RECORDS FOR THIS EXERCISE Start Marker

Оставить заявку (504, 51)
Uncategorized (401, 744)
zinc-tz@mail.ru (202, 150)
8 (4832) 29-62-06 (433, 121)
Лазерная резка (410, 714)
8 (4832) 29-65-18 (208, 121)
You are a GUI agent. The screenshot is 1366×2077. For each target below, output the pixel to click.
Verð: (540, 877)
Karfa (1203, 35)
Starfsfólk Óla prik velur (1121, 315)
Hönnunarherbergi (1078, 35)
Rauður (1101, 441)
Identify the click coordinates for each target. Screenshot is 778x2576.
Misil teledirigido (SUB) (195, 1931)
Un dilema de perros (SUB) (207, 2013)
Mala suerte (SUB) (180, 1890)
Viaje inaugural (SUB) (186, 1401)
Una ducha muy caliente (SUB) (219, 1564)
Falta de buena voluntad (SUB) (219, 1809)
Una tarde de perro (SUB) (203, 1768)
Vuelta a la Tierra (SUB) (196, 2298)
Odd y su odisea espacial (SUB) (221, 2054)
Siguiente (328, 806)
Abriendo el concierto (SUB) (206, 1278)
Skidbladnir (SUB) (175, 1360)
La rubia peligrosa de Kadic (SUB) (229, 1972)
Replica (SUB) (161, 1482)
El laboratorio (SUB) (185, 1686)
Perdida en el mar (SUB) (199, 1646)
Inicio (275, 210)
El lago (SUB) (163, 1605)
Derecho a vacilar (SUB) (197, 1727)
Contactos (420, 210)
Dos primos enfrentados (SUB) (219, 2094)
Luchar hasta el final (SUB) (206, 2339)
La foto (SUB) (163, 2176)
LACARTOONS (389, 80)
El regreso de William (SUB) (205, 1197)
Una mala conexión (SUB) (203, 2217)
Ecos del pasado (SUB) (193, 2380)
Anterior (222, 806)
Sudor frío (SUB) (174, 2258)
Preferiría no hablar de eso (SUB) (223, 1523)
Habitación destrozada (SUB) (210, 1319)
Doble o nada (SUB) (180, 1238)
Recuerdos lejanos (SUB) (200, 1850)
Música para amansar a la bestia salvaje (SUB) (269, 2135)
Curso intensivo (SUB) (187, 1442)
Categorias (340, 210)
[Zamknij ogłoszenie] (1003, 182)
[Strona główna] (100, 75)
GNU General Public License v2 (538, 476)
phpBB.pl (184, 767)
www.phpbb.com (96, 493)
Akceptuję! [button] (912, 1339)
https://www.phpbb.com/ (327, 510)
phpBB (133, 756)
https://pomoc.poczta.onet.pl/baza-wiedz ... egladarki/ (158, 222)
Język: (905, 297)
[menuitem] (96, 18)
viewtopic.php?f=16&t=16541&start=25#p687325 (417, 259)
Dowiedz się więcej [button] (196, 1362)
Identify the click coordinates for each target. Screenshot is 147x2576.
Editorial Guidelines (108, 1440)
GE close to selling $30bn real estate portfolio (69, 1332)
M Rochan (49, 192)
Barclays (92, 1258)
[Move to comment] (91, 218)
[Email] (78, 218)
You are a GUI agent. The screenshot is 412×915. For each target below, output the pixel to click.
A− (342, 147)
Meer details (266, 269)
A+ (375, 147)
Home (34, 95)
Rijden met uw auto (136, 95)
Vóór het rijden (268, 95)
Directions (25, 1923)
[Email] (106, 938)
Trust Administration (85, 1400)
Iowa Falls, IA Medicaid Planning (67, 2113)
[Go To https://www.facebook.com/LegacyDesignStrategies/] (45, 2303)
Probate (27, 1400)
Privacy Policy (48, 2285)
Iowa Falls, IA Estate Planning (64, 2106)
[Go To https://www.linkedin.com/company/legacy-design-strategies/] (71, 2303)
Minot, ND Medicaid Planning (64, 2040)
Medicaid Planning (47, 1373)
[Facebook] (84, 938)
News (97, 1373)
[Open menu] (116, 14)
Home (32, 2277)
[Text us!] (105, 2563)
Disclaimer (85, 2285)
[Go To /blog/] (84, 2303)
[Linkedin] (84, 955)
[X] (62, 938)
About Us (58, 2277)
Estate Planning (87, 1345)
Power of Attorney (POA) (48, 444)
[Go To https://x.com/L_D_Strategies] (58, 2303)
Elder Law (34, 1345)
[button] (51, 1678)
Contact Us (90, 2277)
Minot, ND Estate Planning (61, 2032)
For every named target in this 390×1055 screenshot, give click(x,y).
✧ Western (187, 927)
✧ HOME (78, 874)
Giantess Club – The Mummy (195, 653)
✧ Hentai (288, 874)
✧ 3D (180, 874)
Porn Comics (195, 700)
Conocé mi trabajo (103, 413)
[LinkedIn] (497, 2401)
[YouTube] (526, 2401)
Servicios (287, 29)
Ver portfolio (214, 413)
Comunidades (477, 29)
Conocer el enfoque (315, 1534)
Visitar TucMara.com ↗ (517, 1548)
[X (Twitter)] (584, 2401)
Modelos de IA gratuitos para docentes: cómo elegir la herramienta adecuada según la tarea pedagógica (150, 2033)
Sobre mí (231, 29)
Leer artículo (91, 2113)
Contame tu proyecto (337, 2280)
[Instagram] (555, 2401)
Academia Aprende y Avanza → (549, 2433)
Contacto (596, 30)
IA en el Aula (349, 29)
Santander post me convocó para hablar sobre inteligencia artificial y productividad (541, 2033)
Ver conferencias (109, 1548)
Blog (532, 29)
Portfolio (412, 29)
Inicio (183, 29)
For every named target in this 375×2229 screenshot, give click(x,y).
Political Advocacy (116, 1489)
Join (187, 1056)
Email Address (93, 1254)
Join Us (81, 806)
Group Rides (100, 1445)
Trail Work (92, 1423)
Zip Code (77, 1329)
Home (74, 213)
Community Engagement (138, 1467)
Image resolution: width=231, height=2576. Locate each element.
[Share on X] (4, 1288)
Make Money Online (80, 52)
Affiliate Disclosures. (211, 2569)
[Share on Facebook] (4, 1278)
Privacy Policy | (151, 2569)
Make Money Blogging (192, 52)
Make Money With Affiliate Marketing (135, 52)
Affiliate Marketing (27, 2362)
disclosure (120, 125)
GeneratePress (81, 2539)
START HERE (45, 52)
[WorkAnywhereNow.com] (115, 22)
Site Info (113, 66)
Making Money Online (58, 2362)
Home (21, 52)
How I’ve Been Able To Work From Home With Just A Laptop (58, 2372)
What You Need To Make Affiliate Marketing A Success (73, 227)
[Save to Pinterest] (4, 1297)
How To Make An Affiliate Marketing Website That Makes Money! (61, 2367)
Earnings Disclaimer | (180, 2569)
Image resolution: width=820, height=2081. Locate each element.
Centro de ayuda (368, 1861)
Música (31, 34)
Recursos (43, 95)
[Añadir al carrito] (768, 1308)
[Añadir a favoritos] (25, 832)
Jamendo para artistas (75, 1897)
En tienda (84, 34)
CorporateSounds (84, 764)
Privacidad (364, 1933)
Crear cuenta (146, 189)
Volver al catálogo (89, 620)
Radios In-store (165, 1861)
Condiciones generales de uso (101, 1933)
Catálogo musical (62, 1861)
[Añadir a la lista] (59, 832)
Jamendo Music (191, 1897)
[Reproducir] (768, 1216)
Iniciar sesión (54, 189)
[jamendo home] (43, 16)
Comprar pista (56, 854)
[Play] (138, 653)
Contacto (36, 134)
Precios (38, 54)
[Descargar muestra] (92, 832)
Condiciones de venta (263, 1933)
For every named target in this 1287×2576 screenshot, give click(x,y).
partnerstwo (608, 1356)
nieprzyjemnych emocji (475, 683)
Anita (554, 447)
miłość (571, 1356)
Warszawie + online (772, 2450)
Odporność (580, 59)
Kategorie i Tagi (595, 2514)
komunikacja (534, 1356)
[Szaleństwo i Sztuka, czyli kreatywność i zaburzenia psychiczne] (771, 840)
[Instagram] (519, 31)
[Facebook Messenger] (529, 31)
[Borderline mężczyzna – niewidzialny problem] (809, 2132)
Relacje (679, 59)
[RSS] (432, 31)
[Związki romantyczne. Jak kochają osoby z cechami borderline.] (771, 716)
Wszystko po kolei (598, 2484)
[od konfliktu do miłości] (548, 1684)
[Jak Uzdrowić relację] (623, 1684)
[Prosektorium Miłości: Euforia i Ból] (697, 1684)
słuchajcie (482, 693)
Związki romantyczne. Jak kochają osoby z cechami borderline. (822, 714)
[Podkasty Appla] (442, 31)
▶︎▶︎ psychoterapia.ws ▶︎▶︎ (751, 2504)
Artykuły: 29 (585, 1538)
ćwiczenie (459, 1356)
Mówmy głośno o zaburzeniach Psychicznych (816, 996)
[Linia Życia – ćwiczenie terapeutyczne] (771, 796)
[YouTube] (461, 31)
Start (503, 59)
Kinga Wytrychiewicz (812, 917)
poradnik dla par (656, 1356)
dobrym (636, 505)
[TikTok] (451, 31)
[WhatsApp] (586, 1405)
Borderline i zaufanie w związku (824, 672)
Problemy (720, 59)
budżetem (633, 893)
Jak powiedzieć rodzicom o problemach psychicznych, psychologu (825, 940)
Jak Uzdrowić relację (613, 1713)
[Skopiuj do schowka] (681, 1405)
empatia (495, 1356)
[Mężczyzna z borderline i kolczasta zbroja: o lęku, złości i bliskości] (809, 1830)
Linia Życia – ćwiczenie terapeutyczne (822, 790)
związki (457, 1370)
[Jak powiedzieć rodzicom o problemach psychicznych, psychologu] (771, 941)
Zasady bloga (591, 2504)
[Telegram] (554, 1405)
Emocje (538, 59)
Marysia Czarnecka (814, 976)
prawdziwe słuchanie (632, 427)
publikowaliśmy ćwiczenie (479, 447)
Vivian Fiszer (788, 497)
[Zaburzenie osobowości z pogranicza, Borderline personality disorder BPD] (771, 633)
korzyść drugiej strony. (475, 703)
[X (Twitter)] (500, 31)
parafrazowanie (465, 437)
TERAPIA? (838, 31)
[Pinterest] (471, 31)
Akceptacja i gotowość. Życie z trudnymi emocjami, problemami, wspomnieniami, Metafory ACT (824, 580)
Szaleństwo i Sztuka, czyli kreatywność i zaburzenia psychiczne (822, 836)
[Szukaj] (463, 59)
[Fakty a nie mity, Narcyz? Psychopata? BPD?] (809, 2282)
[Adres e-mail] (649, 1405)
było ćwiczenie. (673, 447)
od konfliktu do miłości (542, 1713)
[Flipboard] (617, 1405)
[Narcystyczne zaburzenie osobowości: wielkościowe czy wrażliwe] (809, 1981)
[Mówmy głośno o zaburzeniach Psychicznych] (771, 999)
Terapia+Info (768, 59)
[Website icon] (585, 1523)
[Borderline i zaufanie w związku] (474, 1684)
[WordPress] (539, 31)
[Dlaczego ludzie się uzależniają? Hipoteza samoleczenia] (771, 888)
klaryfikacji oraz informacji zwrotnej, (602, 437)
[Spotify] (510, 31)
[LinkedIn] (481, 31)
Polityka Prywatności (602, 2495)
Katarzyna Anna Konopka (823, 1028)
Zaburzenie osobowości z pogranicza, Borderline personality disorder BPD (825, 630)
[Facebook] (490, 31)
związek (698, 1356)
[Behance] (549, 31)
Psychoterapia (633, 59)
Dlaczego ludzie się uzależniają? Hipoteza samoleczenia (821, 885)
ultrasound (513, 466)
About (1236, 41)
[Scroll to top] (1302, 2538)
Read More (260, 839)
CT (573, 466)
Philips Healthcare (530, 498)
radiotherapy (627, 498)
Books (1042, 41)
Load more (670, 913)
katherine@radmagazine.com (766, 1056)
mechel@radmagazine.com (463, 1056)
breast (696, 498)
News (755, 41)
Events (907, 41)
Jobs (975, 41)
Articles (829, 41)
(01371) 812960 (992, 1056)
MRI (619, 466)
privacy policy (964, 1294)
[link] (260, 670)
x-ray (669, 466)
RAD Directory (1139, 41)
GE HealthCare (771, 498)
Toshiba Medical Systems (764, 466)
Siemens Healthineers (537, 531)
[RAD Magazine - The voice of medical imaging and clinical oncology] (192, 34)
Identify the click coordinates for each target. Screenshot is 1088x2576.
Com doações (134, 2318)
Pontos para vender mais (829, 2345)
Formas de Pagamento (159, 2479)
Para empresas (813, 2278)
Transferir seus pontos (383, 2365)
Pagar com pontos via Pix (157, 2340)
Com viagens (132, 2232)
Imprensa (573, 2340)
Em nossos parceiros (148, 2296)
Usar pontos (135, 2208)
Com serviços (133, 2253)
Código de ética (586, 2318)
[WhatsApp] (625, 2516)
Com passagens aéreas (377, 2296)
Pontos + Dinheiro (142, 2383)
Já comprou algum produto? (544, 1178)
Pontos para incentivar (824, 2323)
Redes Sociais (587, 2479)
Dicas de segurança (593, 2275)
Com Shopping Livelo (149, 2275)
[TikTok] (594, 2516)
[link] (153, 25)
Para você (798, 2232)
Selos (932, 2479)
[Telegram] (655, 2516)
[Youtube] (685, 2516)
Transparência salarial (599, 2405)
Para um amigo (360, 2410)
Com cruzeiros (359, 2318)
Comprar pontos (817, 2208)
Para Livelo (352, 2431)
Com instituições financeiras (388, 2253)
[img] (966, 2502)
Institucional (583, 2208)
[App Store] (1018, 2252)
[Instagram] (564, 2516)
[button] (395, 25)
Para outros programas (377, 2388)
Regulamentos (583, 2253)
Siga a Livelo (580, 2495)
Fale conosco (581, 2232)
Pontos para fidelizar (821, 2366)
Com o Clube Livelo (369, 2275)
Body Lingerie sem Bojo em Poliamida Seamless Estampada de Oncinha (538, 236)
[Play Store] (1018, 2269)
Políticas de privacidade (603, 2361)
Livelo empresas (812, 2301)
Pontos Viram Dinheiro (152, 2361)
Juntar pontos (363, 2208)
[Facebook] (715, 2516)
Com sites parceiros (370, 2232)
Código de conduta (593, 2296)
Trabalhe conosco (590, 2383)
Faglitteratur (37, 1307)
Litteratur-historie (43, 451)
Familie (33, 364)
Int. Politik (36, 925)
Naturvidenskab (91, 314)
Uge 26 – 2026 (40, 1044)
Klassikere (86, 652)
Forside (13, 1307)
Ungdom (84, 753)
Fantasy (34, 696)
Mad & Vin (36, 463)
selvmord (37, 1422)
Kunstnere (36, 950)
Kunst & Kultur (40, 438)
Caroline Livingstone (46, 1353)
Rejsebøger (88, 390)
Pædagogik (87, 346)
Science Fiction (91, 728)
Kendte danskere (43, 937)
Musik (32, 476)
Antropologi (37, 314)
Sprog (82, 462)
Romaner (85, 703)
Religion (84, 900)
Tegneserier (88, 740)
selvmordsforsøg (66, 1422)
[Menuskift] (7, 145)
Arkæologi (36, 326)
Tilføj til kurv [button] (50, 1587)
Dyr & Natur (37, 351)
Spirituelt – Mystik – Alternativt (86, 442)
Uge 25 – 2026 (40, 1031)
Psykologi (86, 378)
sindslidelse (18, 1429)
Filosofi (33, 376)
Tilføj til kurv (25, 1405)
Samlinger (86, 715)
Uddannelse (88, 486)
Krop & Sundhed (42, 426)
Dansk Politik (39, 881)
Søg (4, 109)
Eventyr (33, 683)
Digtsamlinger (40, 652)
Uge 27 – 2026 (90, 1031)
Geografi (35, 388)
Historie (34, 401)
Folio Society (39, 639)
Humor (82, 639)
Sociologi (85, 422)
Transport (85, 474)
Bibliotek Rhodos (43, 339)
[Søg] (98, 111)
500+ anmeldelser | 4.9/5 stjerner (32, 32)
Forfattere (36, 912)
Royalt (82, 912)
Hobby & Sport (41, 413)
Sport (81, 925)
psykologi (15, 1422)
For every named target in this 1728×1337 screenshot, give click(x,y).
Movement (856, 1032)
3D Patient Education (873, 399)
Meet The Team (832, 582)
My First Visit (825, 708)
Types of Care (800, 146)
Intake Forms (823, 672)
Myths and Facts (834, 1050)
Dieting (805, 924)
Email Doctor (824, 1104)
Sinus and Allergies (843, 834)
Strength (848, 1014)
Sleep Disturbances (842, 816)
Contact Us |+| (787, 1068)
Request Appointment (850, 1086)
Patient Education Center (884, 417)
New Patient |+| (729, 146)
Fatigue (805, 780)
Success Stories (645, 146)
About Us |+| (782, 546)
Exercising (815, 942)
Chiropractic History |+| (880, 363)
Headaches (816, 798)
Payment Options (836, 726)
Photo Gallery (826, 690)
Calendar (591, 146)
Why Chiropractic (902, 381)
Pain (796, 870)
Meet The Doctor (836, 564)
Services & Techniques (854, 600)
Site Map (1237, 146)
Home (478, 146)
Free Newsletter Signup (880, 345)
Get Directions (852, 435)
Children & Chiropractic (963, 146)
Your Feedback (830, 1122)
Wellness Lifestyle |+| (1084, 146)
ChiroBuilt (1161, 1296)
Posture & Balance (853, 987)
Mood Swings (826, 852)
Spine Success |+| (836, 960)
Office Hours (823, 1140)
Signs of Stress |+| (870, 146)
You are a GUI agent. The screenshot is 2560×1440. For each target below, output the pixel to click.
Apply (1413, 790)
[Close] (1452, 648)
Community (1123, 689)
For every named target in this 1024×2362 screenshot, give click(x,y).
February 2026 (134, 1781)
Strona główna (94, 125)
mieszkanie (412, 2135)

RECORDS FOR THIS EXERCISE End Marker

• _GOAL OF THE EXERCISE_
Only the lines above that include the word "Planning" belong in the answer; copy each one.

• _RESPONSE TO THE EXERCISE_
Iowa Falls, IA Medicaid Planning (67, 2113)
Iowa Falls, IA Estate Planning (64, 2106)
Minot, ND Medicaid Planning (64, 2040)
Medicaid Planning (47, 1373)
Estate Planning (87, 1345)
Minot, ND Estate Planning (61, 2032)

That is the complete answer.